> Work instruction:
Search the records for "will" and copy each line that holds it.
Raw data below:
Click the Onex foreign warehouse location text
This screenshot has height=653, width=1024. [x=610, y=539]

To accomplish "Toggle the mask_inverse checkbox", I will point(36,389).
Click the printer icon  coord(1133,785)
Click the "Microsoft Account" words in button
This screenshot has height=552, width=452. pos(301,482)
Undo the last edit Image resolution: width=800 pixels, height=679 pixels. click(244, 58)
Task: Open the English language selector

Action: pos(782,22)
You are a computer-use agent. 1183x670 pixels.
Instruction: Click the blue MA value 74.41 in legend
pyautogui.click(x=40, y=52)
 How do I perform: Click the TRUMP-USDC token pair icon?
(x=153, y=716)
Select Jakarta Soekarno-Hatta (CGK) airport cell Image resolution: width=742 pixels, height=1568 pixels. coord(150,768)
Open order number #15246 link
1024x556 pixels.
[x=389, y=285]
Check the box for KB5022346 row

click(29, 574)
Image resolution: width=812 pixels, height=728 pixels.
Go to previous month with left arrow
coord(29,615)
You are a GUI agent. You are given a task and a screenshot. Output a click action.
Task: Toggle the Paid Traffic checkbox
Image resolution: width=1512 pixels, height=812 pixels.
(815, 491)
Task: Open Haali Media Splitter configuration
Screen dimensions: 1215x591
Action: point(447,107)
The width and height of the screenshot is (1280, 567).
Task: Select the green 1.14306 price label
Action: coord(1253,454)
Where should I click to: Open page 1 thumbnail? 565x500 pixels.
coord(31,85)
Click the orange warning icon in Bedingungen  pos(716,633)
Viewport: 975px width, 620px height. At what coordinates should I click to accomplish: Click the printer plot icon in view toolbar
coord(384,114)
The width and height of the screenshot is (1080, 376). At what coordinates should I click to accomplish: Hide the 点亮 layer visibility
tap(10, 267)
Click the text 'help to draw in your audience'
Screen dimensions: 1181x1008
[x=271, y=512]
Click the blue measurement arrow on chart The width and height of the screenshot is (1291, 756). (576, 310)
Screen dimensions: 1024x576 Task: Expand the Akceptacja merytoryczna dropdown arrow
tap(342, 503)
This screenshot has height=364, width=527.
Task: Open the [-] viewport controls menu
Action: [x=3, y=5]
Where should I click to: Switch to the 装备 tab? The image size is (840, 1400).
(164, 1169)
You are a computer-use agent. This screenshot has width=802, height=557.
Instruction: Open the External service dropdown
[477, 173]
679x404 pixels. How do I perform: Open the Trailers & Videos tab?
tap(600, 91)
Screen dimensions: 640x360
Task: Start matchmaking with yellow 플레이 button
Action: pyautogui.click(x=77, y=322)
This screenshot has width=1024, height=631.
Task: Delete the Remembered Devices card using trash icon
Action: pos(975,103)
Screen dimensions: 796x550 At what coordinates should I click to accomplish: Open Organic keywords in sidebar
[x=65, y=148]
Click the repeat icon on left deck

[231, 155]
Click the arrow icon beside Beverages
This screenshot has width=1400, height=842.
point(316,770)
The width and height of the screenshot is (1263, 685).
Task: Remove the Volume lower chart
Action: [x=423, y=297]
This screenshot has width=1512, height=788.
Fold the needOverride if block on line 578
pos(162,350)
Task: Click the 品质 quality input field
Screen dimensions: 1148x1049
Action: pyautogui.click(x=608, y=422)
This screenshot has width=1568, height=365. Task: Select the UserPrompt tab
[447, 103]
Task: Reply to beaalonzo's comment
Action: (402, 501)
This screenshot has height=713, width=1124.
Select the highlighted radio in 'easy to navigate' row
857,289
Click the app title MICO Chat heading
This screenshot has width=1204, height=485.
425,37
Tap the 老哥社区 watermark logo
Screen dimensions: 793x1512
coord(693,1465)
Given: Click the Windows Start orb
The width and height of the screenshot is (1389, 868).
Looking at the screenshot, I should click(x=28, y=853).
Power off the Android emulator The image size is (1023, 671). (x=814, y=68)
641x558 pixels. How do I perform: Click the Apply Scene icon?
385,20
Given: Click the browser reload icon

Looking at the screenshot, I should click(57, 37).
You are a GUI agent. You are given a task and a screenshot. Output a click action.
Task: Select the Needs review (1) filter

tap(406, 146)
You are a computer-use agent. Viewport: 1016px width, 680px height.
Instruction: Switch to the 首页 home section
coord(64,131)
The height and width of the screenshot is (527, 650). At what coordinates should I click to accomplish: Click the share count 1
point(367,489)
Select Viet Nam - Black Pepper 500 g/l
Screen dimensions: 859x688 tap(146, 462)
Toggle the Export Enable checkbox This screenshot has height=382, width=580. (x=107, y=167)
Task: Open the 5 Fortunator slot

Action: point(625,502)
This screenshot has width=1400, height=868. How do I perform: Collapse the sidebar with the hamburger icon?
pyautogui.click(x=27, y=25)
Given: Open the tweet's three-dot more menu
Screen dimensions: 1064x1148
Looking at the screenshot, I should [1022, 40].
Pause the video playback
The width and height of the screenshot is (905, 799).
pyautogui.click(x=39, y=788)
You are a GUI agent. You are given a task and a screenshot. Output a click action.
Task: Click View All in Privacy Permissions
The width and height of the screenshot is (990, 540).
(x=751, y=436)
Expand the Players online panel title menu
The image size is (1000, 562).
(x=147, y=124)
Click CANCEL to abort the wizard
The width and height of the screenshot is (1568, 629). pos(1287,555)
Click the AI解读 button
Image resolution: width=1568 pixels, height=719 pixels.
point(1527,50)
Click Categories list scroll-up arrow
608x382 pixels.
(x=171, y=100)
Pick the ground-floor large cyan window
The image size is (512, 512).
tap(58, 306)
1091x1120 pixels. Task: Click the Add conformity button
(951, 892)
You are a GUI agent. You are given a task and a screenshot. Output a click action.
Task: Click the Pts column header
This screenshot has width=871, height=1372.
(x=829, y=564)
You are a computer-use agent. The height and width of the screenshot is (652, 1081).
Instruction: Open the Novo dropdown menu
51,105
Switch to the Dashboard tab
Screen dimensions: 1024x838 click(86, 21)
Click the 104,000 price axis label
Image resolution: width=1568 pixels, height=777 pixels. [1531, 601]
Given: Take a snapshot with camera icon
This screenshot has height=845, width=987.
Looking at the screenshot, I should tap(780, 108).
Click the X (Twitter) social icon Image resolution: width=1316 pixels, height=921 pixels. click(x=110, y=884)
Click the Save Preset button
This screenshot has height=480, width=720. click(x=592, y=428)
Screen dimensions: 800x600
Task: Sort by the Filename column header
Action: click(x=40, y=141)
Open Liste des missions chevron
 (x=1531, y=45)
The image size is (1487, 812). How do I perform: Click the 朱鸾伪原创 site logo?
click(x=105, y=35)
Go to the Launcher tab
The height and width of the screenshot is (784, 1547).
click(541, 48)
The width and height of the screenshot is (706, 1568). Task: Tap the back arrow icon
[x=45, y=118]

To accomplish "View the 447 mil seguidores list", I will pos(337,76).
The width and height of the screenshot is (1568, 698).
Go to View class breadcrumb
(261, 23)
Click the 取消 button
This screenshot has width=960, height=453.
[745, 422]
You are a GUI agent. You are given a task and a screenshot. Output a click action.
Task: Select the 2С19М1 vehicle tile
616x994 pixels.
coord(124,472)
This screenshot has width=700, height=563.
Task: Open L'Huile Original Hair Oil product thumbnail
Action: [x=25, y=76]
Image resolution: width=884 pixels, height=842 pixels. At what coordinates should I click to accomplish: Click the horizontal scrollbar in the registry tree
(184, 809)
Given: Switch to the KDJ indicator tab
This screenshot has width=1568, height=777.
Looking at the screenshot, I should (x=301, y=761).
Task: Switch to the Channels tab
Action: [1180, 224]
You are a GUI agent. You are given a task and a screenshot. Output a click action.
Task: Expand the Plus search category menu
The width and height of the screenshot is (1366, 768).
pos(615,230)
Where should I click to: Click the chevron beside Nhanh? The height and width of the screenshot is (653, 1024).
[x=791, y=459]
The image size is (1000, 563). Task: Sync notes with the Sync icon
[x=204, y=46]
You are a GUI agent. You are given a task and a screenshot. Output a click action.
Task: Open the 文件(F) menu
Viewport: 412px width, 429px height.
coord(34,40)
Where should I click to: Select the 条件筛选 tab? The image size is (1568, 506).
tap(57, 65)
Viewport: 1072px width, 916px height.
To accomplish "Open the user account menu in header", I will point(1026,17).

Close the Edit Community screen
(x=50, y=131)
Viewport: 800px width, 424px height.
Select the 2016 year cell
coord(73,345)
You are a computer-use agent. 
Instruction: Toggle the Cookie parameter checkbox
End of Raw data.
> Reply to the task:
To accomplish "Toggle the mask_inverse checkbox", I will point(36,389).
To accomplish "View the 447 mil seguidores list", I will pos(337,76).
To accomplish "Open the user account menu in header", I will point(1026,17).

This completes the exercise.